CCCL C library should support CUDA minor version compatibility
After #4845 is fixed we still have a problem in supporting CUDA minor version compatibility (MVC). This time the problem is in the usage of driver APIs.
The driver types (over which many of the runtime types are typedef'd) are stable over minor releases, as per @pciolkosz, but not the driver APIs. For how the public driver APIs are redirected to the underlying symbols that could change in minor releases, consult cuda.h & co. For this purpose, there are driver (cuGetProcAddress) and runtime (cudaGetDriverEntryPoint{ByVersion}) APIs for fetching the correct underlying driver symbol in an MVC-complaint manner.
This bug is more serious because it essentially forces users to have the same driver version at run time as the one used at build time, which most of time is a very stringent limitation.
※
● GOAL 1
Rewrite the paragraph of the CCCL issue that begins "The driver types" as a short bulleted list, keeping its main facts.
● GOAL 2
Using the CCCL issue, answer each question below on its own line:
(a) Which issue number must be fixed before the remaining problem arises?
(b) Which driver API fetches the correct underlying driver symbol?
(c) What does the bug essentially force users to have at run time?
● GOAL 3
Write out the CCCL issue again, starting with "CCCL C library" and going on through "very stringent limitation.", substituting "minor versions" for "minor releases".
※
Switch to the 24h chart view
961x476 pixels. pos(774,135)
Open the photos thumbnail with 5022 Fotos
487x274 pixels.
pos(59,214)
※
● CORRECT ANSWER 1
- The driver types, over which many runtime types are typedef'd, are stable over minor releases, but the driver APIs are not.
- cuda.h and related headers show how the public driver APIs are redirected to underlying symbols that could change in minor releases.
- The driver API cuGetProcAddress and the runtime API cudaGetDriverEntryPoint{ByVersion} fetch the correct underlying driver symbol in an MVC-compliant manner.

● CORRECT ANSWER 2
(a) #4845
(b) cuGetProcAddress
(c) The same driver version at run time as the one used at build time.

● CORRECT ANSWER 3
CCCL C library should support CUDA minor version compatibility
After #4845 is fixed we still have a problem in supporting CUDA minor version compatibility (MVC). This time the problem is in the usage of driver APIs.
The driver types (over which many of the runtime types are typedef'd) are stable over minor versions, as per @pciolkosz, but not the driver APIs. For how the public driver APIs are redirected to the underlying symbols that could change in minor versions, consult cuda.h & co. For this purpose, there are driver (cuGetProcAddress) and runtime (cudaGetDriverEntryPoint{ByVersion}) APIs for fetching the correct underlying driver symbol in an MVC-complaint manner.
This bug is more serious because it essentially forces users to have the same driver version at run time as the one used at build time, which most of time is a very stringent limitation.